§ Work to be completed
Write out the line with "Viewport: 1444px width, 840px height." and every later line through the end of the data below, exactly as given, with no pictures in the copy.
(Extracted information begins)
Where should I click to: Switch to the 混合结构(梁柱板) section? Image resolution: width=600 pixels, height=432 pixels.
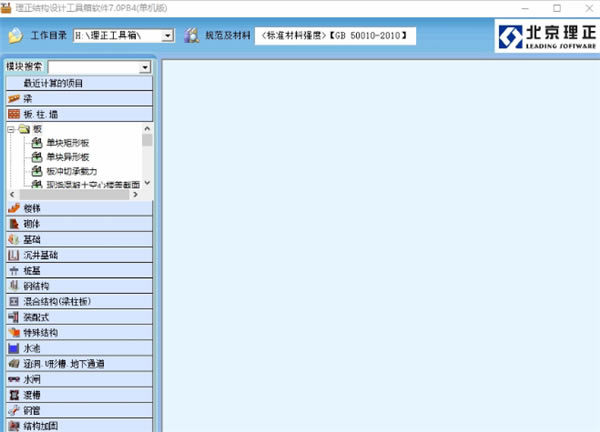(79, 302)
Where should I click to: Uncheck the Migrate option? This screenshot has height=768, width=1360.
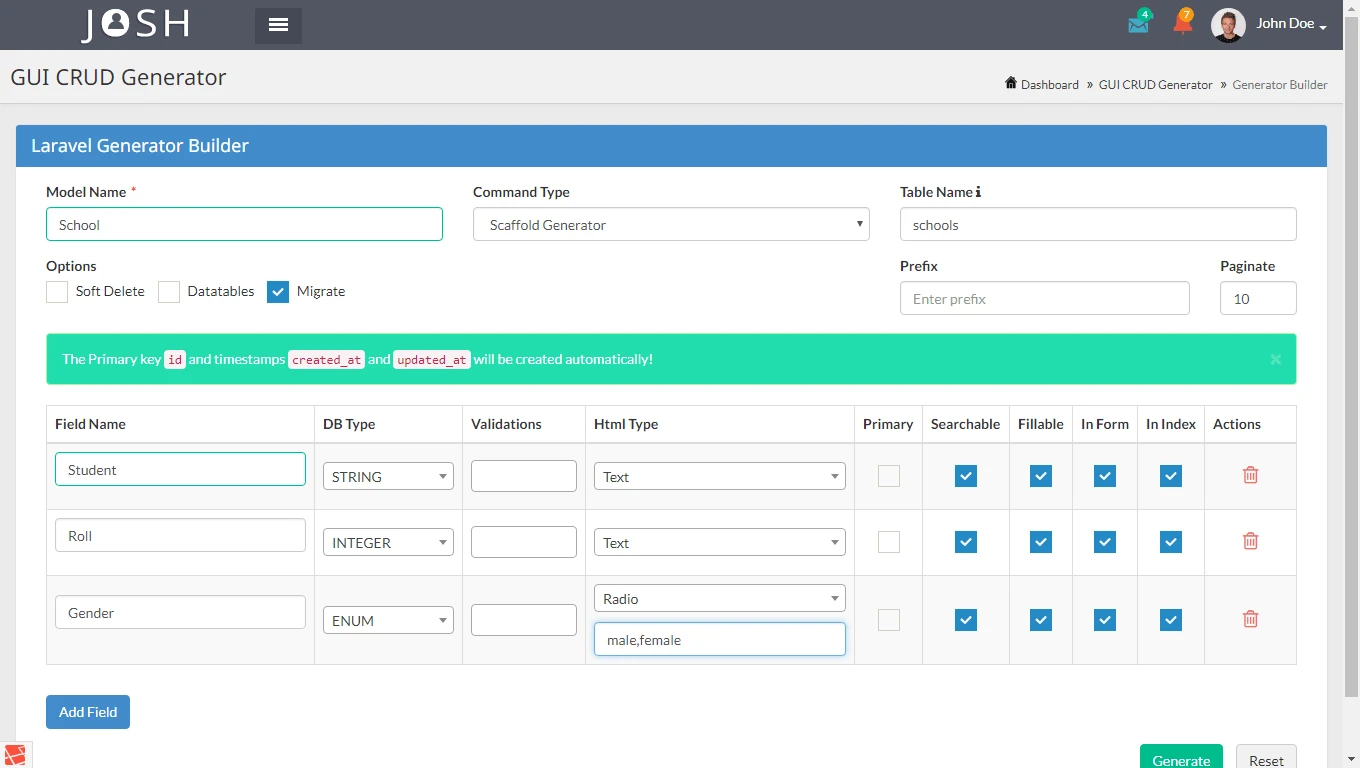[278, 291]
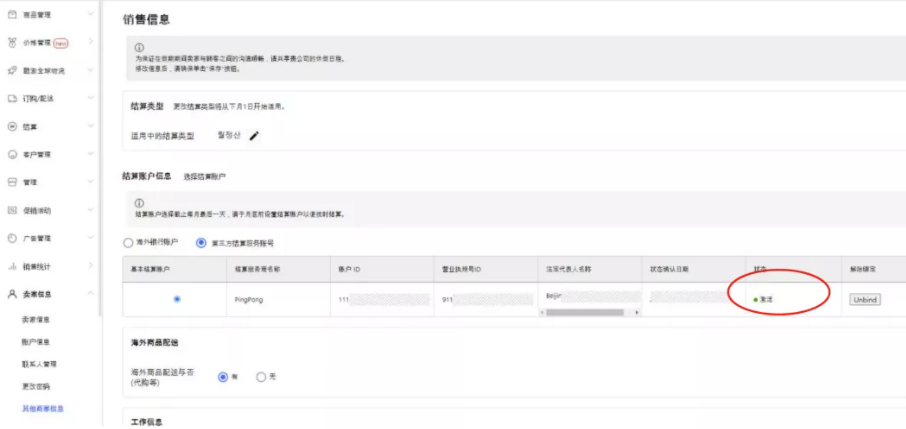The image size is (906, 429).
Task: Open the 更改密码 link in sidebar
Action: 37,386
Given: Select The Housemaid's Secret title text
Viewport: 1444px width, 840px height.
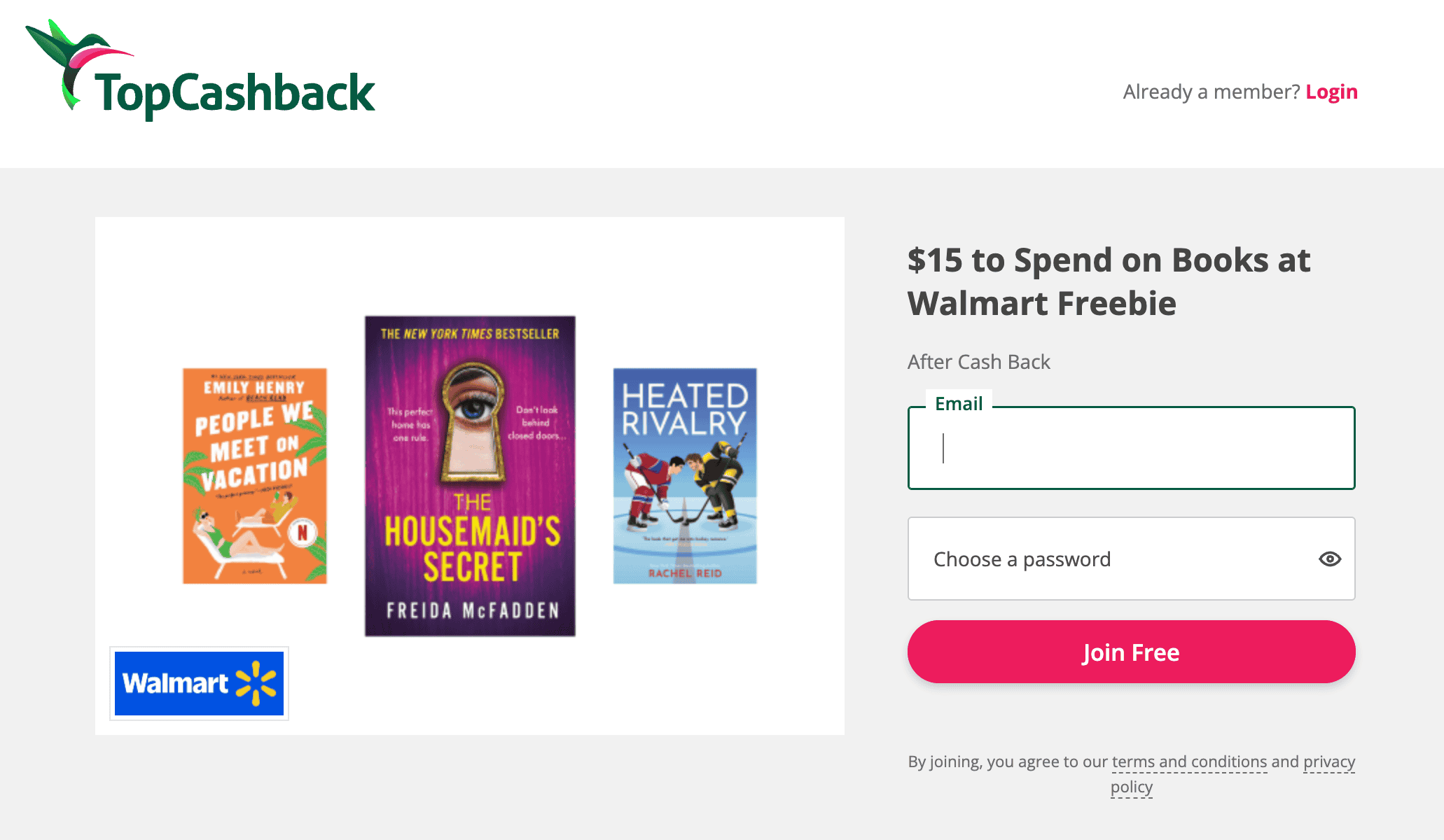Looking at the screenshot, I should point(472,542).
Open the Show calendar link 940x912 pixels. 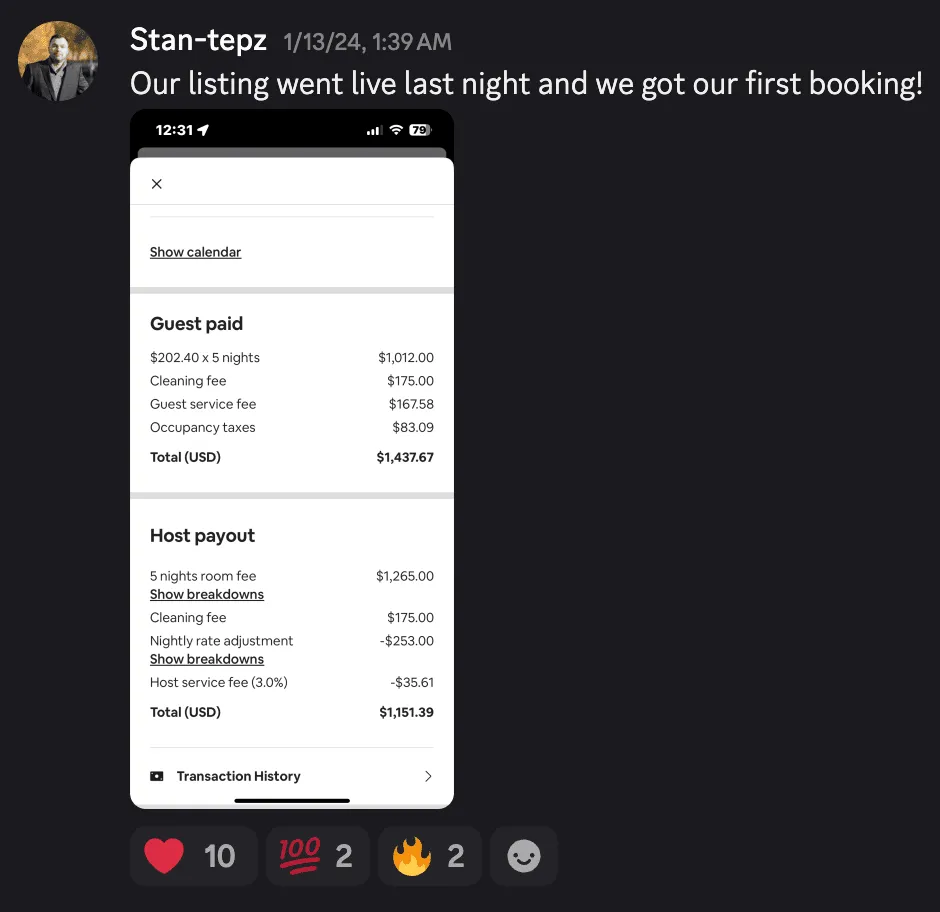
(Extracted information ends)
§ Output of the exercise
Viewport: 1444px width, 840px height.
Looking at the screenshot, I should point(472,542).
Open the Show calendar link 940x912 pixels. 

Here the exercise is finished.